Figure 12 highlights the top-performing models across three learning approaches—machine learning, deep learning, and transfer learning—for binary and multi-class classification tasks. Figure 13, Figure 14 and Figure 15 present the confusion matrices of the top-performing models used in this study. Figure 16 represents the training and validation performance metrics of the proposed model over multiple epochs for the binary classification task, while Figure 17 depicts the training and validation performance across different epochs for the multi-class classification task. For binary classification, RoBERTa from transfer learning achieves the highest scores, with precision, recall, F1-score, and cross-validation all at 0.96. Both Logistic Regression (machine learning) and CNN (deep learning) follow with identical scores of 0.91 across all metrics. For multi-class classification, RoBERTa again leads with scores of 0.92 in all metrics, showcasing its superior adaptability. SVM (machine learning) scores slightly lower, with an F1-score of 0.84 and cross-validation of 0.85, while CNN (deep learning) achieves consistent scores of 0.82 across all measures. This indicates that transfer learning models outperform traditional and deep learning models in both binary and multi-class classification tasks.
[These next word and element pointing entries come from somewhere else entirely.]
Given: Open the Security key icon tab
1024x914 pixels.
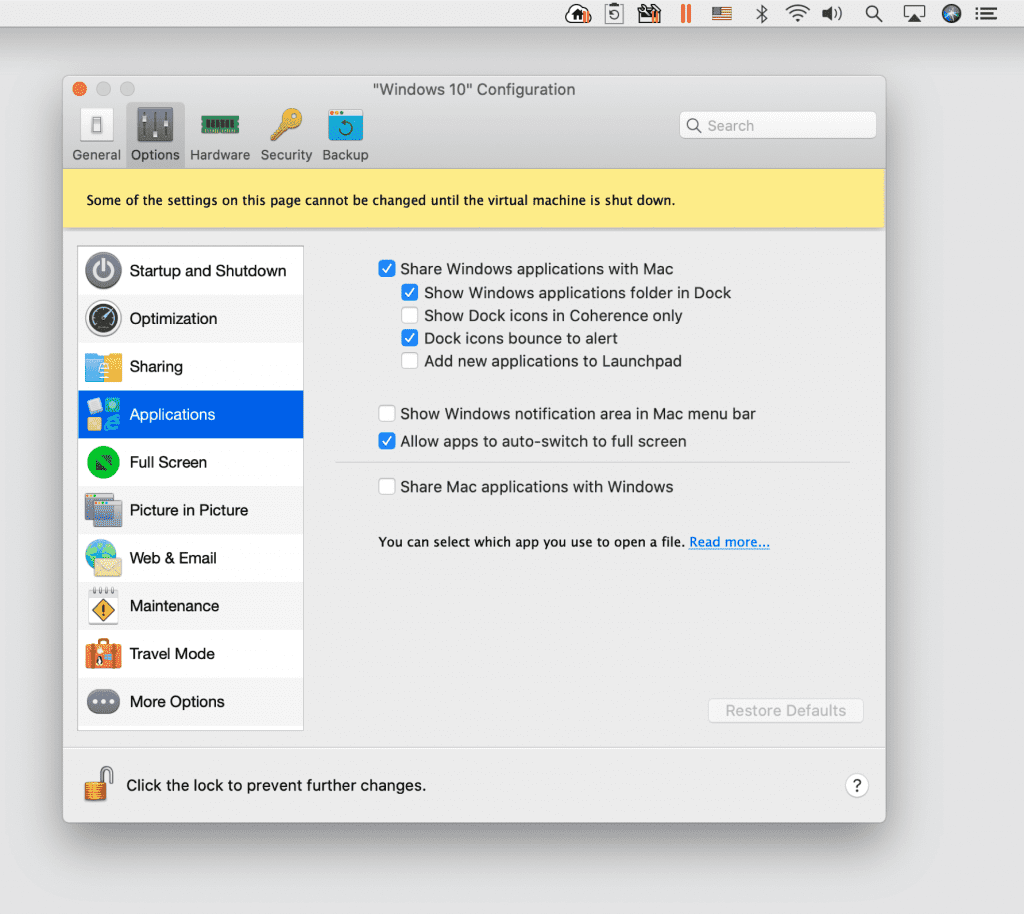Looking at the screenshot, I should [286, 134].
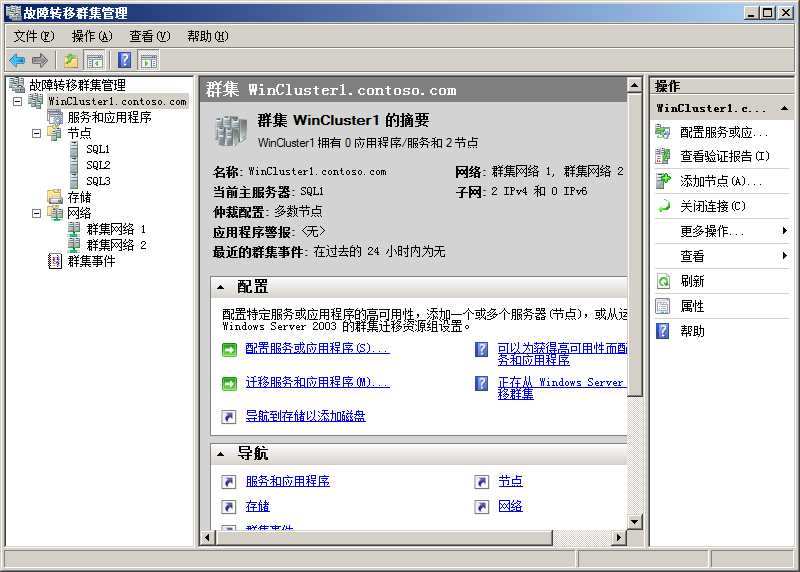Click 关闭连接 in the actions pane
The height and width of the screenshot is (572, 800).
point(713,206)
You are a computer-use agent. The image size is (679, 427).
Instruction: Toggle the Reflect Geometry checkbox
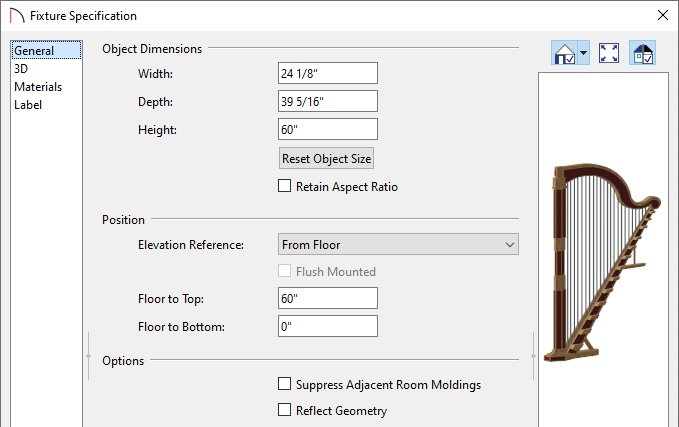(285, 410)
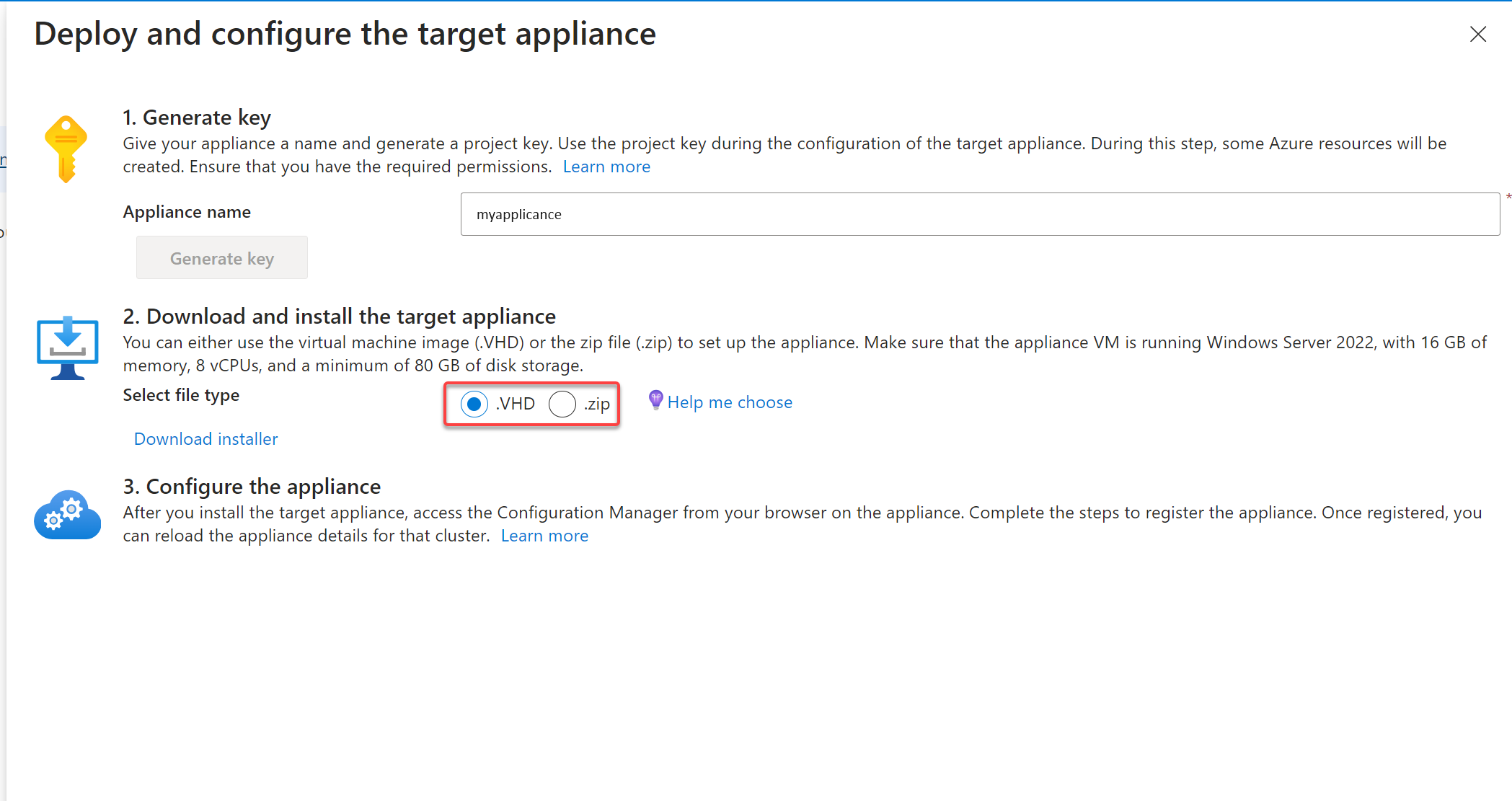Click Learn more in the Configure the appliance section
The height and width of the screenshot is (801, 1512).
[544, 535]

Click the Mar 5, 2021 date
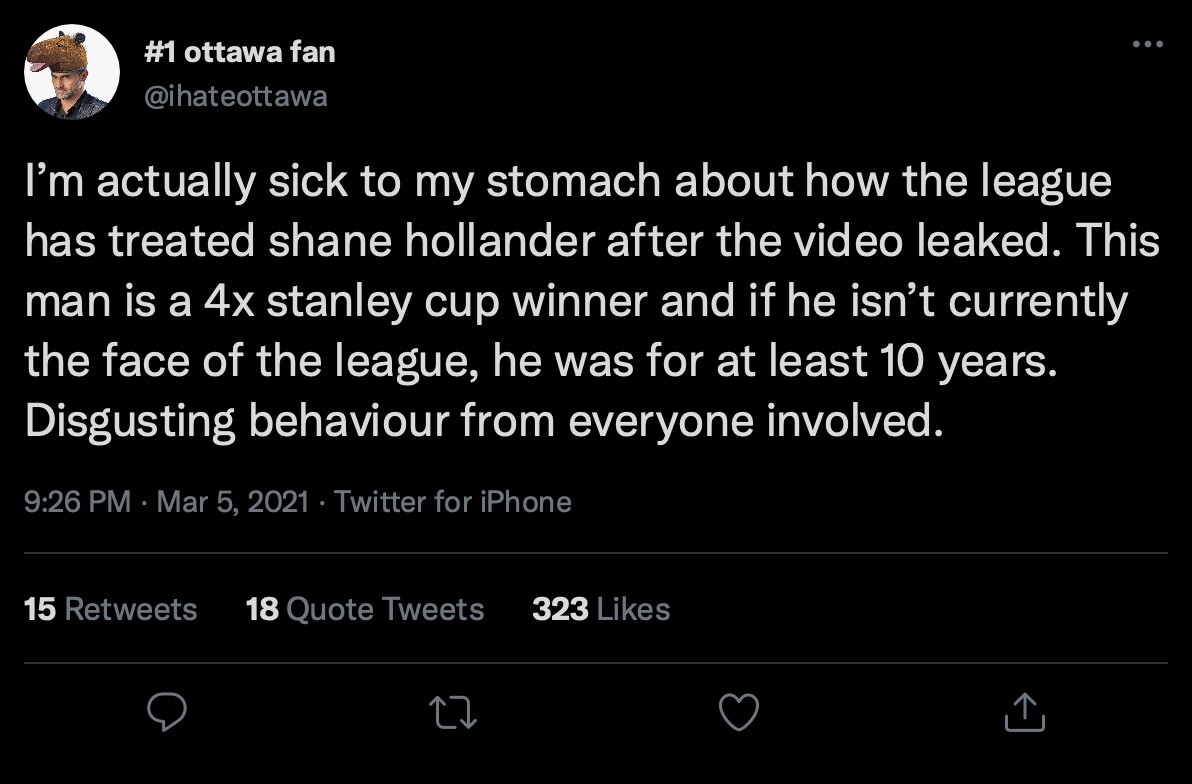233,501
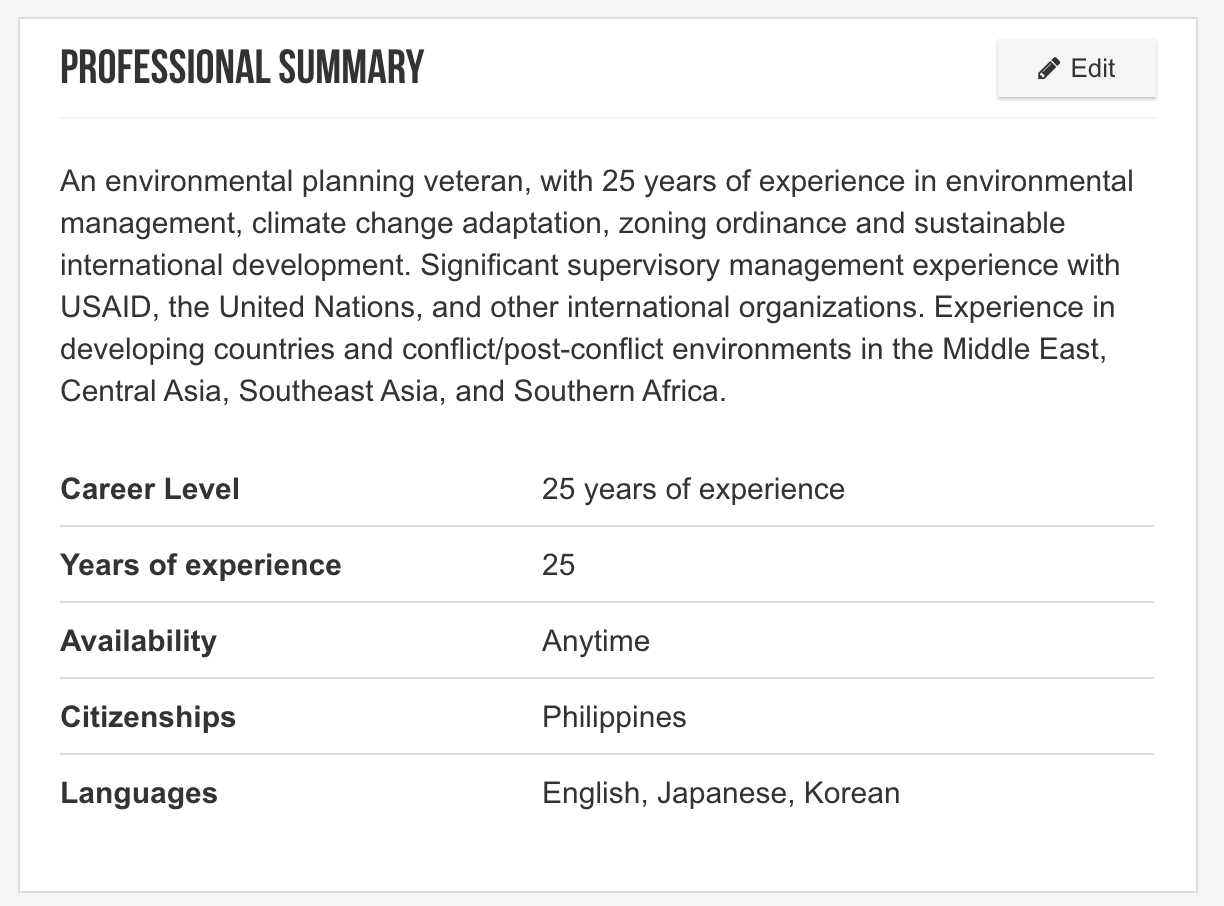Click the Middle East text in summary
The image size is (1224, 906).
click(1022, 349)
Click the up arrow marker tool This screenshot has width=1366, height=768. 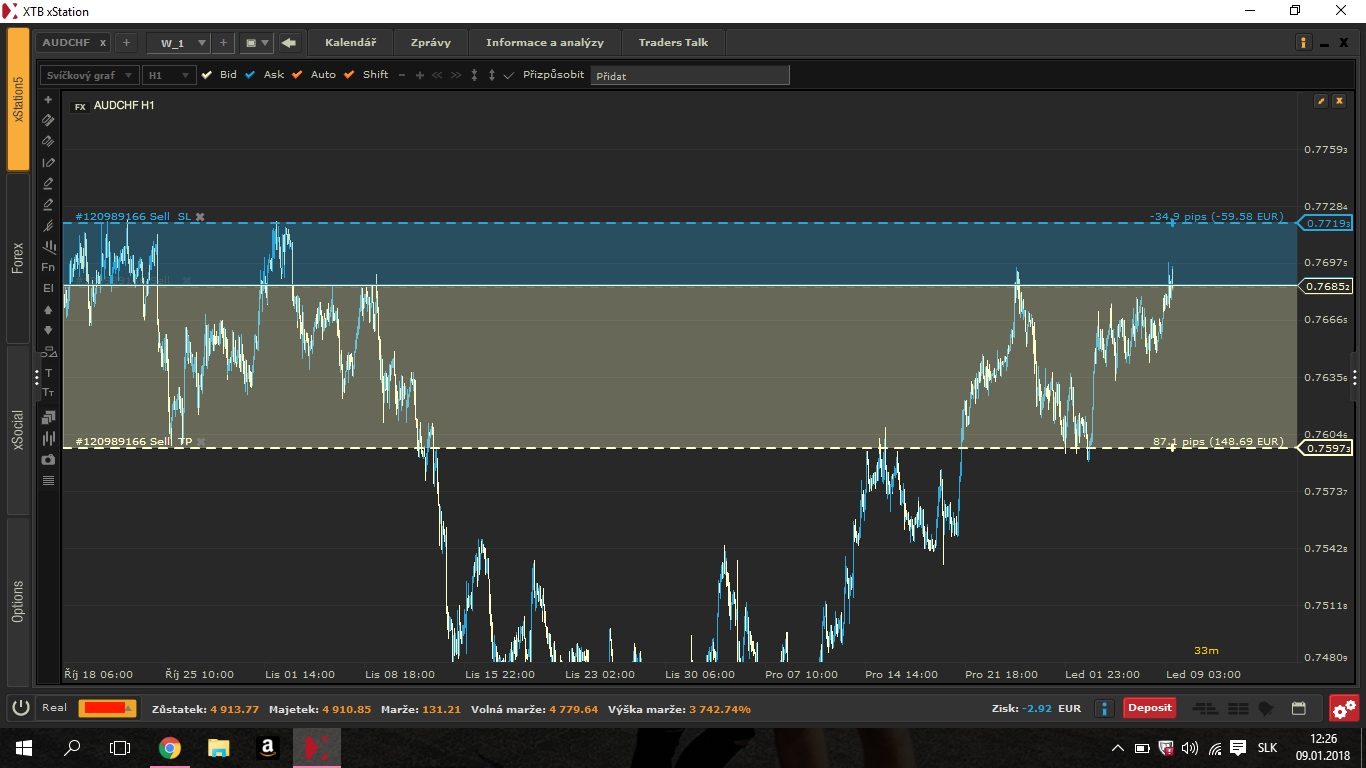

5. Conclusions and Future Work

In the dynamic landscape of mobile applications, the Google Play Store and App Store play pivotal roles, hosting a plethora of games and apps that attract billions of users worldwide. This study presents a significant advancement in the field of bug detection for mobile games by leveraging user reviews from the Google Play Store and App Store. Using machine learning, deep learning, and transfer learning models, we successfully developed a highly accurate system for identifying and classifying bugs. The proposed methodology (RoBERTa) demonstrated superior performance, achieving accuracies of 96% in binary classification and 92% in multi-class classification, marking an improvement of 5.49% and 8.24% over traditional methods (Logistic Regression).

Our work makes several impactful contributions, including the development of a manually annotated dataset tailored for binary and multi-class bug detection tasks. By categorizing bugs into network, graphical, and performance issues, this study provides a structured approach that enables developers to quickly identify and address critical problems, ultimately enhancing user satisfaction. Furthermore, the exploration of linguistic nuances in user reviews has introduced a novel dimension to bug detection, bridging the gap between user feedback and actionable insights for developers.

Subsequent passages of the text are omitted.